BEGIN Data for review

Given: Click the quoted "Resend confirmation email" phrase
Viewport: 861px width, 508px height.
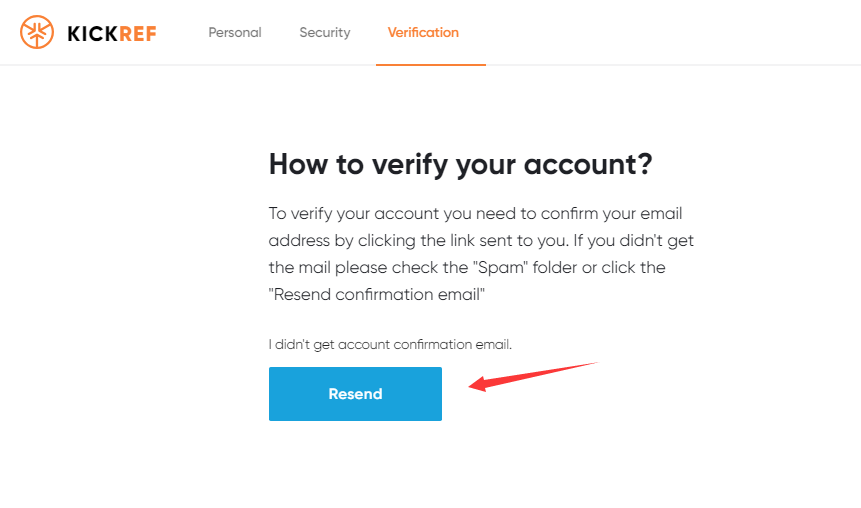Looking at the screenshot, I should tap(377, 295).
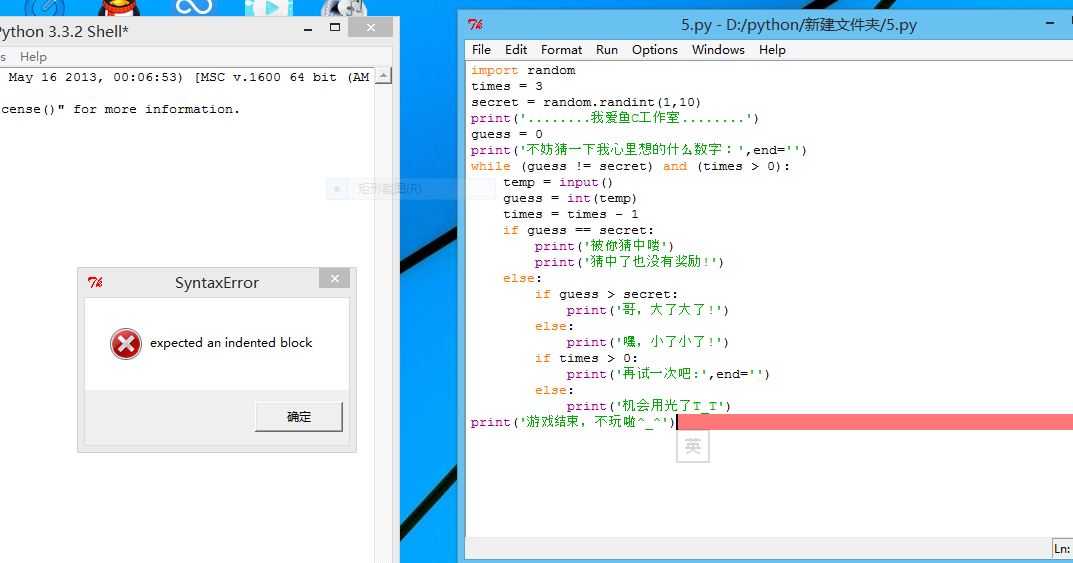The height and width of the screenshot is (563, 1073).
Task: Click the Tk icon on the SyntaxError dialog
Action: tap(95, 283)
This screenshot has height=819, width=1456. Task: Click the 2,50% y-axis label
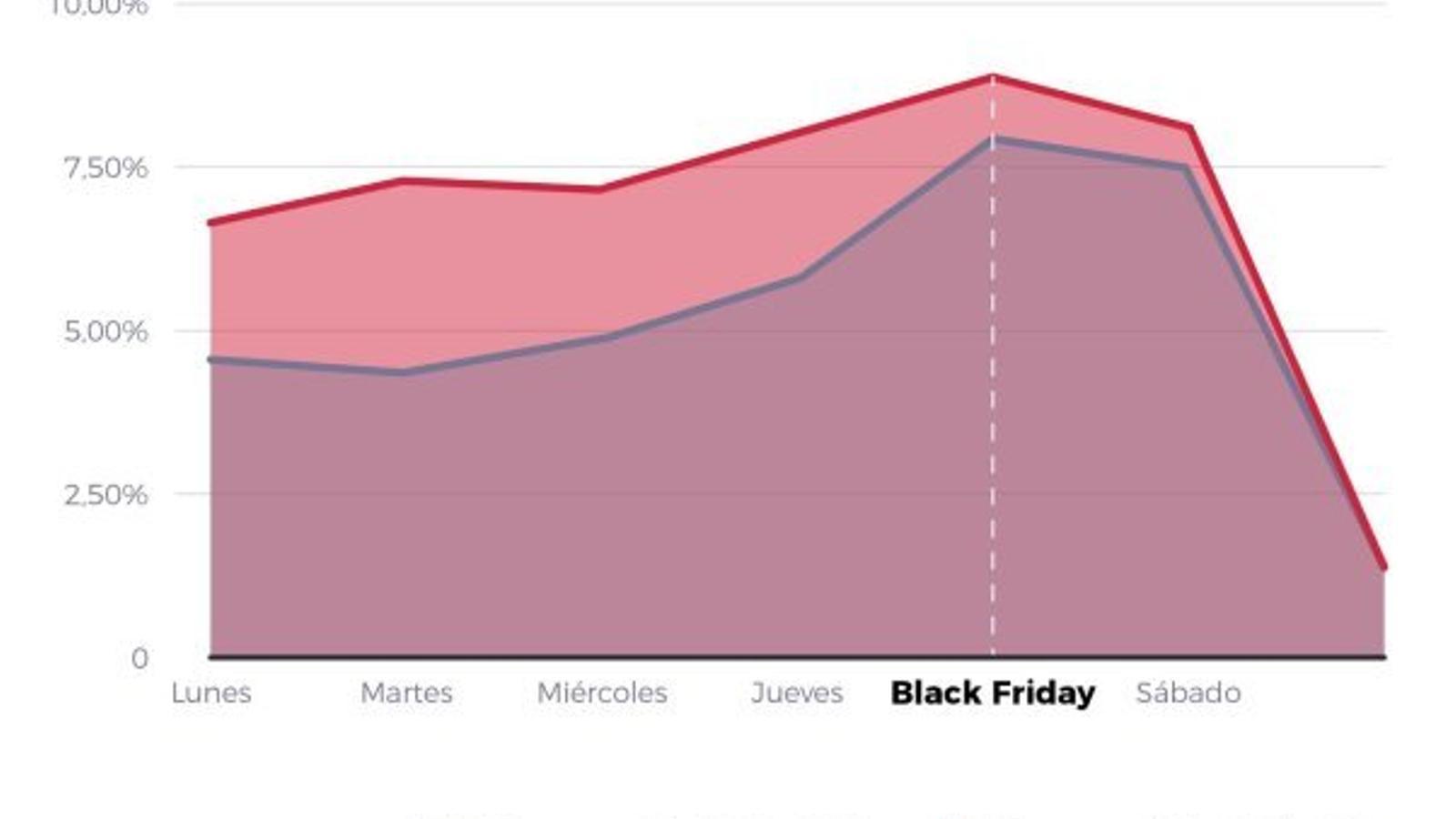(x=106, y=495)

END Data for review

Once the pictures are set aside, copy the remaining text of every entry exactly.

* _Solution for this problem_:
Given: Click the quoted "Resend confirmation email" phrase
Viewport: 861px width, 508px height.
Looking at the screenshot, I should tap(377, 295).
The height and width of the screenshot is (563, 1073).
Task: Click the Tk icon on the SyntaxError dialog
Action: tap(95, 283)
This screenshot has height=819, width=1456. Task: Click the 2,50% y-axis label
(x=106, y=495)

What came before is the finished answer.